Will be arriving 24 Sept 08. Would love to find some English speakers close by.


----------



## Stravinsky (Aug 12, 2007)

dizzy said:


> Ok maybe there aren't any expats in Aiguafreda. What about close by Vic, Granollers, Teresa, Centelles? Come on there must be some out there?
> 
> Will be arriving 24 Sept 08. Would love to find some English speakers close by.


I must be closest to you Dizzy 
And thats not close!!


----------



## SunnySpain (Jul 30, 2008)

Hi Dizzy,

Glad to hear you made it ok. So please tell, whats it like in Aiguafreda ?

I have been to Granollers and La Garriga, they are both near you.

La Garriga we liked and thought it about the best area anywhere near Barcelona.

Would love to hear your thoughts on the subject.

Regards, Dave


----------



## dizzy (Jul 12, 2008)

Hi sunny, Yes we are here! WooHoo! Aiguafreda is 50km north of BCN and set in the foothills of the Montseny National Park. It is quite simply beautiful. We have views to the mountains from just about anywhere in the town and our villa.

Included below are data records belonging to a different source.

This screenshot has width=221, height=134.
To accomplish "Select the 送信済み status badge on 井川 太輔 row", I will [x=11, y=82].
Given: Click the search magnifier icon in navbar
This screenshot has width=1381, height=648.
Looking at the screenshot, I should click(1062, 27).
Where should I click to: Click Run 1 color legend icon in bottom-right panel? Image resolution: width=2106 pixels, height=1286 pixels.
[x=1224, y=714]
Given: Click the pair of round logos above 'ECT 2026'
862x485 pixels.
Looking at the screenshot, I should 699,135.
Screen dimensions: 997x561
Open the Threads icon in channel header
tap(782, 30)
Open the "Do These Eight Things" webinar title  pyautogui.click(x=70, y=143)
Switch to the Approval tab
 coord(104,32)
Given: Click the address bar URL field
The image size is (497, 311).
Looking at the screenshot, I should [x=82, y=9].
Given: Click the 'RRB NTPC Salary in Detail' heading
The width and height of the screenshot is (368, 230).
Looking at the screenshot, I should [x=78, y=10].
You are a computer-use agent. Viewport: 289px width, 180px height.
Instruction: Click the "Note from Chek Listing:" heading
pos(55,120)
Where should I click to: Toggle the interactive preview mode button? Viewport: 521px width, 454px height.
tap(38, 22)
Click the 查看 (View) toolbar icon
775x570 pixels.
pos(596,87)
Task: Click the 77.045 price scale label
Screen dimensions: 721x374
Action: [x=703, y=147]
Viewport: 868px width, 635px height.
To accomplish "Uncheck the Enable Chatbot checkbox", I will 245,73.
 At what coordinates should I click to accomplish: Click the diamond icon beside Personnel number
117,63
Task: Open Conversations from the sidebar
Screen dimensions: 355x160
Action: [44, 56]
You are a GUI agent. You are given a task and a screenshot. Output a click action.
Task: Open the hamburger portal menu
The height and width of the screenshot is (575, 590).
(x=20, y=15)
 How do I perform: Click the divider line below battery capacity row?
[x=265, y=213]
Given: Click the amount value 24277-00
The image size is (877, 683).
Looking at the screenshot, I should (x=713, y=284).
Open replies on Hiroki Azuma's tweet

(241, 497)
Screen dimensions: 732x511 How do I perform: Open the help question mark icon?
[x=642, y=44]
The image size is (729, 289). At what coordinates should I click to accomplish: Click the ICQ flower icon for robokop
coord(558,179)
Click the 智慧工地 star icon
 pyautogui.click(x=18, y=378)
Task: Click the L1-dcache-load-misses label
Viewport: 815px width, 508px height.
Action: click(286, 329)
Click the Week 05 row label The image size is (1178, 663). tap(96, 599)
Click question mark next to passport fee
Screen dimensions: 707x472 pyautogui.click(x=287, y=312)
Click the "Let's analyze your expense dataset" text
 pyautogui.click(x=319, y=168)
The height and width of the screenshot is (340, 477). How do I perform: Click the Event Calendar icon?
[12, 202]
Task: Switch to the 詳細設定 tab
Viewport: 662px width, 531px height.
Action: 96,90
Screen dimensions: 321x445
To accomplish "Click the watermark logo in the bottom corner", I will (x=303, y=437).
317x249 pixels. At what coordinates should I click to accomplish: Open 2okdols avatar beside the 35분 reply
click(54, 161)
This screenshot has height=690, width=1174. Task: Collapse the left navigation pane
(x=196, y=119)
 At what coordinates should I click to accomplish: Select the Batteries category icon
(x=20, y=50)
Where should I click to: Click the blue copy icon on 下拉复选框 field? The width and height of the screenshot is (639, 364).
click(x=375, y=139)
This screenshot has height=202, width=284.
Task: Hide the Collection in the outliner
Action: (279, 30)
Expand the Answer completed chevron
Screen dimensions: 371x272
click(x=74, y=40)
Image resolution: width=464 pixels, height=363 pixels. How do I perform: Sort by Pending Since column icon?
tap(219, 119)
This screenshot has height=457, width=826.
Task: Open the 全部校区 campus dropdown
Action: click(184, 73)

I work only 2 kms from home so it is good for me as I don't drive here in spain. We take walks in the mountains every chance we get- are planning to go mushroom picking on wednesday morning and chestnut gathering on wednesday afternoon. There is absolutely loads of free food out in the mountains and it is only a matter of going for a good walk to find it. Fresh mountain springs you name it - they are everywhere. So I guess the answer is no - I dont like here one little bit.  I have been down to Granollers but not to La Garriga - but I will put it on my to do list. Nice to hear from you- where abouts are you now?


----------



## chris(madrid) (Mar 23, 2008)

dizzy said:


> There is absolutely loads of free food out in the mountains and it is only a matter of going for a good walk to find it.


Ah - that careful with Money! - You'll be VERY at home with Catalans.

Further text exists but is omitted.